Tausende Besucher strömten am Wochenende über die Festmeile des Stadtfestes in Gommern. Zahlreiche Stände, drei Bühnen und viel Musik boten für jeden Geschmack Unterhaltung.

Gommern l "Wir sind Gommeraner" riefen die Mitglieder der "Effkes Anders Jasskapel", der "etwas anderen Jazz-Kappelle" aus den Niederlanden, die seit Jahren zum Gommeraner Stadtfest spielen. Kurz zuvor hatte Bürgermeister Jens Hünerbein die Niederländer zu Einwohnern erklärt und ihnen den Anstecker der Einheitsgemeinde angeheftet.

Gute Laune herrschte auch unter den Organisatoren des Stadtfestes. "Bis auf eine kurze Regenhusche hat sich das Wetter gehalten, das war unsere größte Sorge", sagte Bürgermeister Jens Hünerbein, der das Programm auf der Bühne am Platz des Friedens moderierte.

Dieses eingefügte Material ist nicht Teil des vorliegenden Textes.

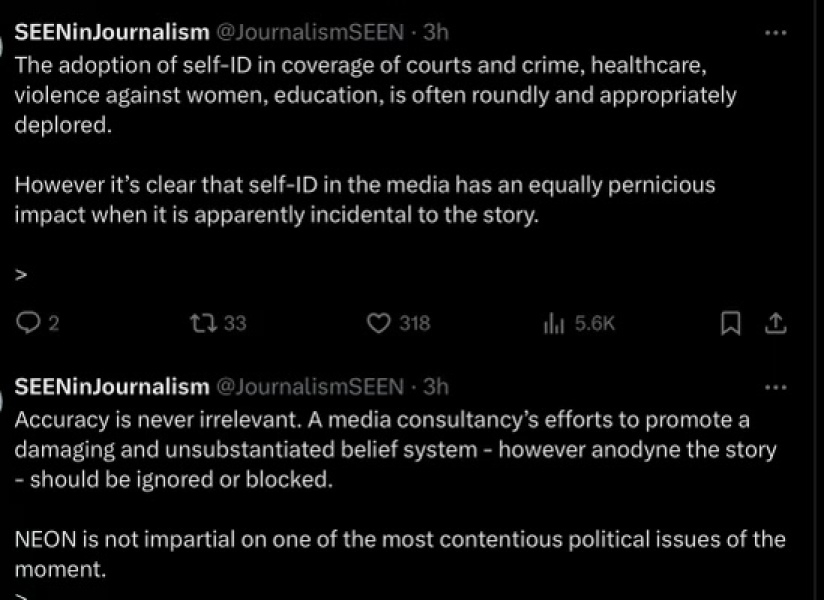Click the 3h timestamp on the second tweet
824x600 pixels.
click(x=436, y=387)
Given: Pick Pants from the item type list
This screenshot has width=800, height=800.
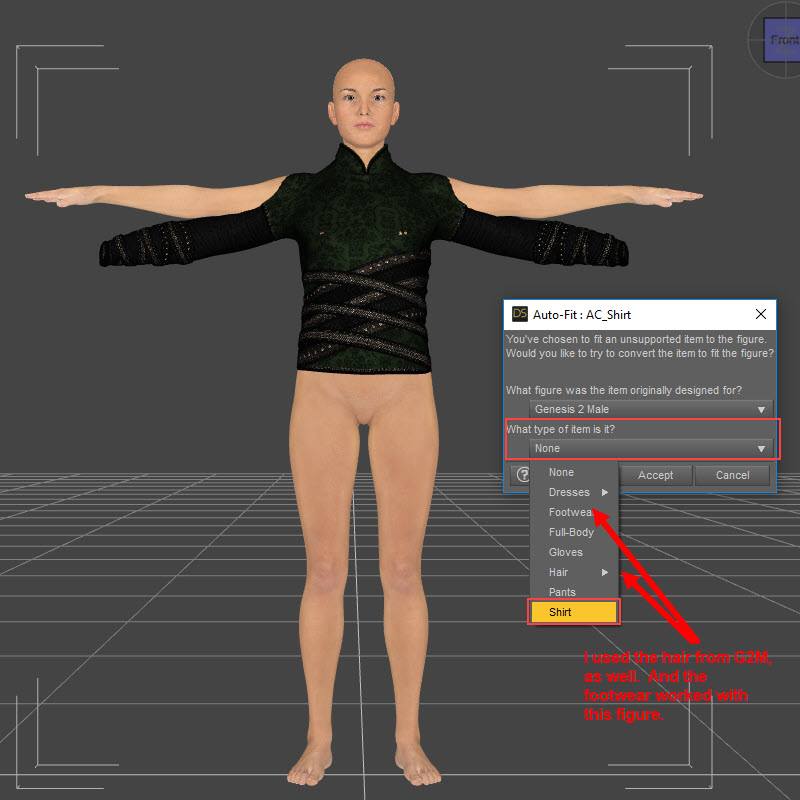Looking at the screenshot, I should 562,592.
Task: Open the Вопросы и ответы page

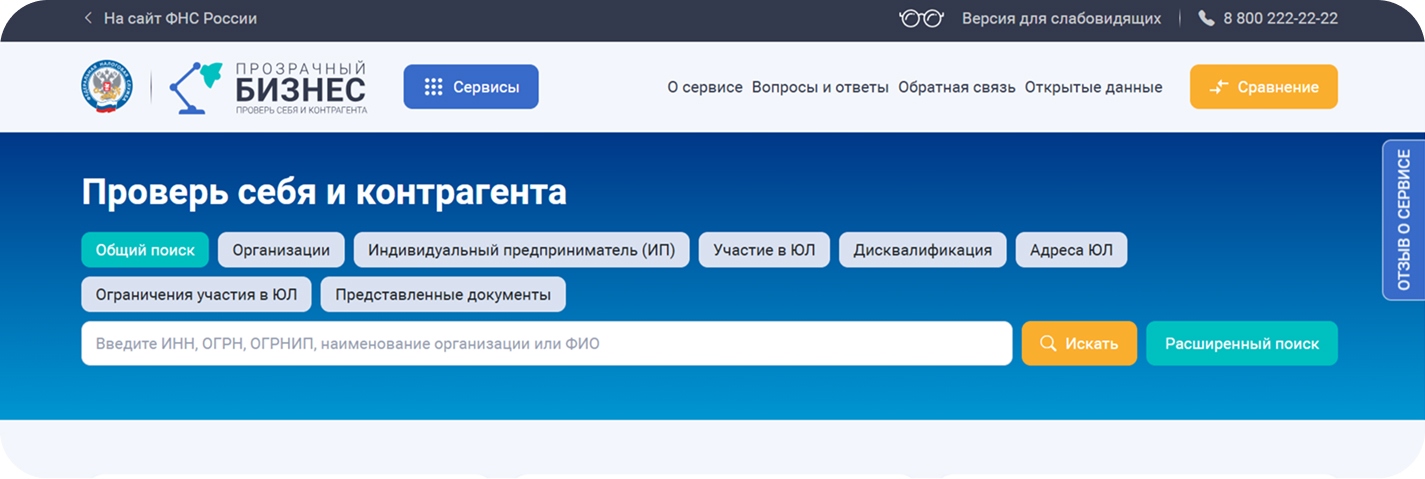Action: coord(820,87)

Dort spielten "Silent Song" Hits aus den vergangenen Jahrzehnten, die Schüler der Sekundarschule zeigten einen Sketch und später startete die Marschband "38th District Pipes and Drums" von dort aus ihren Rundgang über die Festmeile. "The Inner Voice" spielte auf der Bühne am Ernstingsplatz, auf der anderen Seite der Festmeile. Das Trio wechselte sich dort mit der Blaskapelle "Guggemusik Belgern" ab, die mit ihren Kostümen und bekannten Hits für gute Stimmung sorgten. Die dritte Bühne am Garagenkomplex in der Walther-Rathenau-Straße gehörte den Nachwuchsbands. Unter anderem spielte "Tune122" Akkustisches und der Jugendchor sang wie "projectzwo.5" Rocklieder.

Abends heizten "Haldrenalin" auf der Hauptbühne den Zuschauern auf dem gut gefüllten Platz des Friedens ein. Ein Andrea-Berg- und Helene-Fischer-Double hob die Stimmung zusätzlich an, sodass nur wenige bemerkten, dass gegen Mitternacht für einige Minuten in der ganzen Stadt der Strom ausfiel. Während Straßenlaternen und Bierwagen dunkel blieben, spielten Haldrenalin dank Notstromaggregat ungestört weiter.

Bis nachts um eins feierten mehrere hundert Menschen friedlich das Stadtfest in Gommern.